* Task details
The output is the lines below from the one with "Instruction: Open the Connections tab" through the one with "Click the checkmark icon", both included, printed exactly and with no other line.

Saved data entries:
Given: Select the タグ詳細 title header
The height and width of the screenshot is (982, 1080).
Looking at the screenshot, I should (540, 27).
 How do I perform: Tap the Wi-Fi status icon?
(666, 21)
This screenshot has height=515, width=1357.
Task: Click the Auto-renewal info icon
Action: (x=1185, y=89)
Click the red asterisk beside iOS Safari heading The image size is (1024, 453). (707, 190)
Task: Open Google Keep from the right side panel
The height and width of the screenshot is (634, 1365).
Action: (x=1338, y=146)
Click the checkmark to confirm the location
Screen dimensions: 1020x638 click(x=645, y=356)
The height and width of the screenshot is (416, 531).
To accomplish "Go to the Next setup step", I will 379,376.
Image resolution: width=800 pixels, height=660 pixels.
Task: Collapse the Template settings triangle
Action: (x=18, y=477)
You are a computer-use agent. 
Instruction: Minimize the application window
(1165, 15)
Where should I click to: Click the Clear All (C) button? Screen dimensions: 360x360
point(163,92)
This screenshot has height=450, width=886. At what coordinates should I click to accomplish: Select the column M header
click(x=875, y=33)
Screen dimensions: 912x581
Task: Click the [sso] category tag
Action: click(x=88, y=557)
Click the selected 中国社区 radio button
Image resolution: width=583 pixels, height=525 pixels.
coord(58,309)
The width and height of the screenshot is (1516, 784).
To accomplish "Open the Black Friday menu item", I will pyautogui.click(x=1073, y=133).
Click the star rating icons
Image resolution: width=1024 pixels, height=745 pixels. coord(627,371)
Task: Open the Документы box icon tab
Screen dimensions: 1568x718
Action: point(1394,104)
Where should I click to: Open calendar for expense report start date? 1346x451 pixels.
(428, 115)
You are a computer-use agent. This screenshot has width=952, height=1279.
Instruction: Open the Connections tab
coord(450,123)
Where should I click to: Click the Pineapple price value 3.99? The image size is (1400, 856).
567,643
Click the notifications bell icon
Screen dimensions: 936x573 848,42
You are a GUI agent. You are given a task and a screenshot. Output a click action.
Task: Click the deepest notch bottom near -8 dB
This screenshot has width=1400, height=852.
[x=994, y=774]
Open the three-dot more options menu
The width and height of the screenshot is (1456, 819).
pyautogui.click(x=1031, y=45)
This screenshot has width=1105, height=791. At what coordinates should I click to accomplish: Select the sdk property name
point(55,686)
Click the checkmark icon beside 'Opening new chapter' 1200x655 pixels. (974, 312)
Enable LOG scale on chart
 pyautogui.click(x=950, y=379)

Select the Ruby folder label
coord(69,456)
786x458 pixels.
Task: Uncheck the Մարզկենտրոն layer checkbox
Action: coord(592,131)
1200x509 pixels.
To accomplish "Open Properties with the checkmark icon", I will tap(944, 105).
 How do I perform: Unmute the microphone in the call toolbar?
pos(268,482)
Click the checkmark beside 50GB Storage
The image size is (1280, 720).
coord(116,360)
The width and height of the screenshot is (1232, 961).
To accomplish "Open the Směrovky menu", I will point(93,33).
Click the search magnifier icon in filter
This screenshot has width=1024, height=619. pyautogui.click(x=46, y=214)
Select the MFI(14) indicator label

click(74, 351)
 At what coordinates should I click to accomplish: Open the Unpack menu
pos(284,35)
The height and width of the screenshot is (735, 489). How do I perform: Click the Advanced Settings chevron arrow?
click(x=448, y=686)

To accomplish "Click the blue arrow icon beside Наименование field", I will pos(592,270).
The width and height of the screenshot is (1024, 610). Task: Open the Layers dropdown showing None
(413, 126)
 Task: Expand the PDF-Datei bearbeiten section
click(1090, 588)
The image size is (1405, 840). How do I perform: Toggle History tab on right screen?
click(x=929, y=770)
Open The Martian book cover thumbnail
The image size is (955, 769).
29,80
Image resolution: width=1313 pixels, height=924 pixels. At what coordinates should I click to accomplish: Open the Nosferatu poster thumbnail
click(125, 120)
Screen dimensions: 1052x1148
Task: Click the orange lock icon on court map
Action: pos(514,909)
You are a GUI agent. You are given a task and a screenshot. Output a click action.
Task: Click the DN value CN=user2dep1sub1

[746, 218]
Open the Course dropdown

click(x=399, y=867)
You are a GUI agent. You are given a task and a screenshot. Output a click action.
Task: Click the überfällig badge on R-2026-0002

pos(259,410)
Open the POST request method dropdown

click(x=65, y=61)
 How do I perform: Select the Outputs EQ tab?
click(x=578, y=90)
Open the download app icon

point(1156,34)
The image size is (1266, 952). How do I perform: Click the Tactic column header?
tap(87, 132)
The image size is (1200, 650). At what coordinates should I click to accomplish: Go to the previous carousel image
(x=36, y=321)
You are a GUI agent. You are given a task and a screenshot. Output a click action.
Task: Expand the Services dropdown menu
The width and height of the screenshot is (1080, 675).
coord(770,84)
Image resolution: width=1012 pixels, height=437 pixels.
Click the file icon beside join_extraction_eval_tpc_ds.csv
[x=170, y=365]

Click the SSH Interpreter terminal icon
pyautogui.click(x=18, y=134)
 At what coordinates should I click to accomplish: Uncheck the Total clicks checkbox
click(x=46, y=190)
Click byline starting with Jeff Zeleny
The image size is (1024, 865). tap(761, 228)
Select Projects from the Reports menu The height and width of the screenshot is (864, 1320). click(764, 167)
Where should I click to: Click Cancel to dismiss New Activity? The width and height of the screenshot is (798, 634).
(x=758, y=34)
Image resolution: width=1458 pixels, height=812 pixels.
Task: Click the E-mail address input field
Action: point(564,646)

* Solved exercise
Instruction: Open the Connections tab
coord(450,123)
Where should I click to: Click the Pineapple price value 3.99? The image size is (1400, 856).
567,643
Click the notifications bell icon
Screen dimensions: 936x573 848,42
You are a GUI agent. You are given a task and a screenshot. Output a click action.
Task: Click the deepest notch bottom near -8 dB
This screenshot has width=1400, height=852.
[x=994, y=774]
Open the three-dot more options menu
The width and height of the screenshot is (1456, 819).
pyautogui.click(x=1031, y=45)
This screenshot has width=1105, height=791. At what coordinates should I click to accomplish: Select the sdk property name
point(55,686)
Click the checkmark icon beside 'Opening new chapter' 1200x655 pixels. (974, 312)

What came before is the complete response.